One way to tackle this would be to have a ParamAccessor class (not too fussy about the name, there could be better ones)

template <PARAM_TYPE>
public:
class ParamAccessor : public IParamAccessor { // we'll probably need a base class
  setValue(const PARAM_TYPE& v); // applies sync lock and sets value
  PARAM_TYPE& getValue(); 

  deserialize (const catena::Value&); // sets the device state to the value sent from client

private:
  std::reference_wrapper<PARAM_TYPE> _value; // set in constructor 
  // not sure this is a good idea, why wouldn't this class just own the value?
};

More complex scenario

"params": {
  "type": "STRUCT",
  "location": {
    "params": {
      "longitude": {
        "type": float;
        "constraint": {
          "type": "FLOAT_RANGE",
          "min_value": -180;
          "max_value": 180
        },
      "latitude": {
        "type": float;
        "constraint": {
          "type": "FLOAT_RANGE",
          "min_value": -90;
          "max_value": 90
        }
      }
    }
  }
}

This introduces the need for a user defined type in the C++ code...

example.h again

#pragma once

namespace Example {

struct Location {
  float longitude;
  float latitude;
}

struct example_state {
  Location location{};
};

}

Some rules

Conversion mappings

Param Type Maps to
INT32 int32_t
FLOAT32 float
STRING std::string
INT32_ARRAY std::vector
etc.. for arrays std::vector
STRUCT struct definition with user defined type named for param name with initial cap
STRUCT_ARRAY std::vector
STRUCT_VARIANT std::variant
Other types tbd
mejohnnaylor commented 4 weeks ago

each type definition needs to have some bolt-on static methods to assist with serialization and deserialization thus:

struct FieldSpec {
  std::string name;
  std::ptr_diff_max_t offset
};

using FieldInfo = std::vector<FieldSpec>;

// this code is generated by cppgen
//
struct MyType {
  int a_number;
  float another_number;
  using Fieldtypes = catena::Typelist<int, float>;
  static FieldInfo field_info = {
    "a_number", std::offsetof (MyType, a_number),
    "another_number, std::offsetof (MyType, another_number)
  },

  static fromClient (void* dst, const catena::Value& v) {
    char* base = static_cast<char*>(dst); // so our pointer math works
    uint_t idx = 0;
    for (f : field_info) {
      if (v.has_field(f.name)) {  // can't remember the actual call to make but you get the idea
        *reinterpret_cast<Fieldtypes<idx>*>(base + f.offset) = v.field_value(f.name); //
      }
      idx++;
    }
  }

  static toClient (catena::Value& dst, const void* src) {
    const char* base = static_cast<const char*>(src); // so our pointer math works
    uint32_t idx = 0;
    for (f : field_info) {
        v.field_value(f.name) = *reinterpret_cast<const Fieldtypes<idx>*>(dst + f.offset);
        idx++;
    }
  }
};
mejohnnaylor commented 4 weeks ago

correction usage of Fieldtypes<idx> should be...
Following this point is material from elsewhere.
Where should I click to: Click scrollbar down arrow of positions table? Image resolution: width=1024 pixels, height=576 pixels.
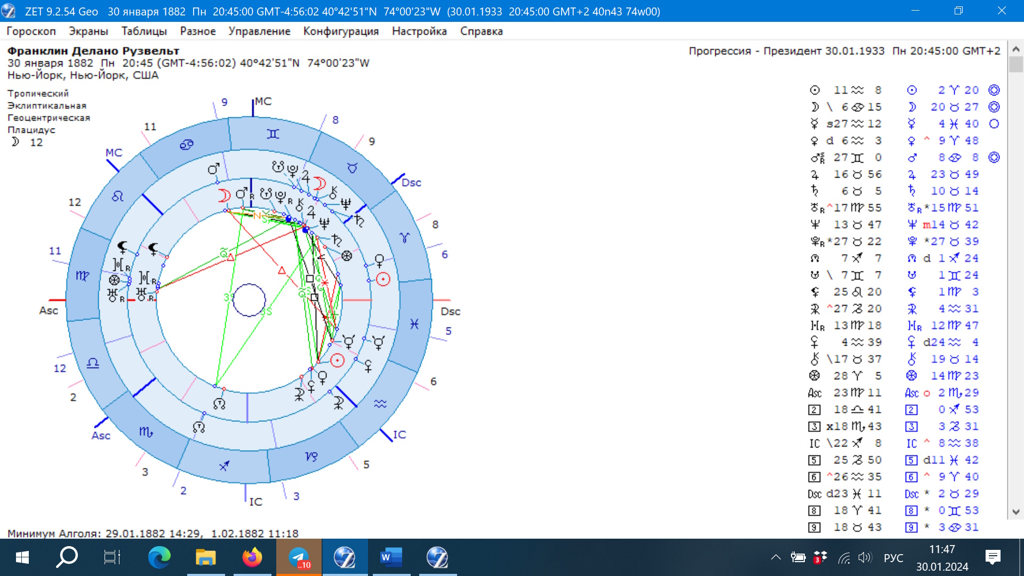tap(1015, 511)
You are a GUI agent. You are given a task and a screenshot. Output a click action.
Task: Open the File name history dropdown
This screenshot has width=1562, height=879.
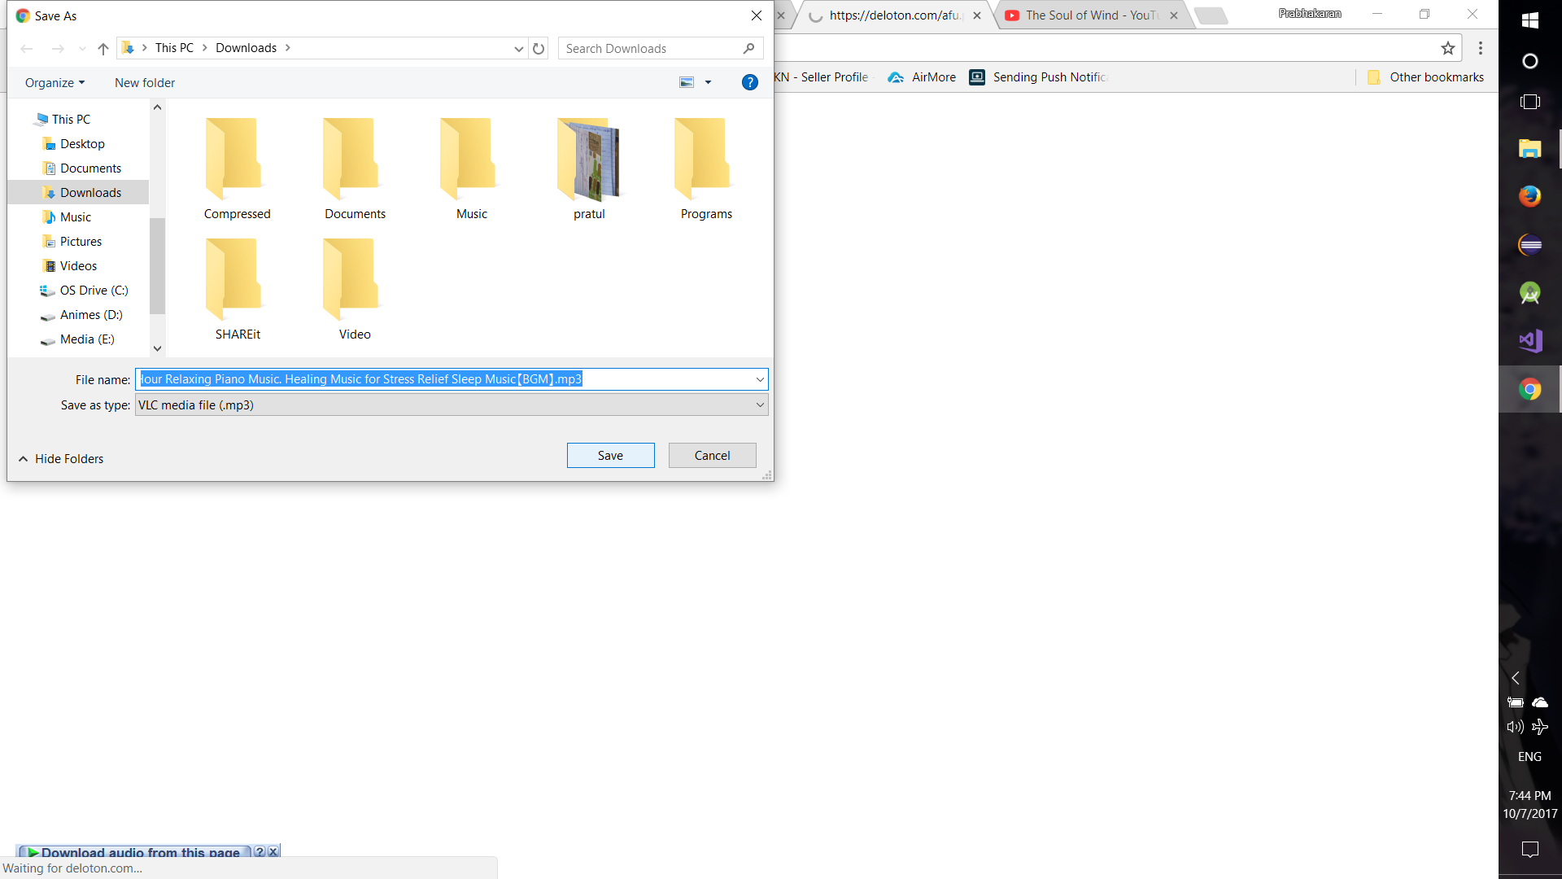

catena::meta::Typelist Types<int, float>;

*reinterpret_cast<catena::meta::NthElement<Types, idx>*>(base + f.offset) = v.field_value(f.name);
mejohnnaylor commented 4 weeks ago

we could also put this as a handy operator

template <typename T>
T& operator[](const std::string& fieldname) {
   return *(base + fieldinfo[fieldname]);
}

client code in business logic...

Location& loc = device_model.getRef("/location");

loc = {0,1};

float& lat = device_model.getRef("/location/latitude");
// above first calls device_model's getRef method, then the Location type's getRef method.
lat = 45.0;

obviously this presents thread safety issues so we still need setValue, getValue for the biz logic to use that asserts a lock.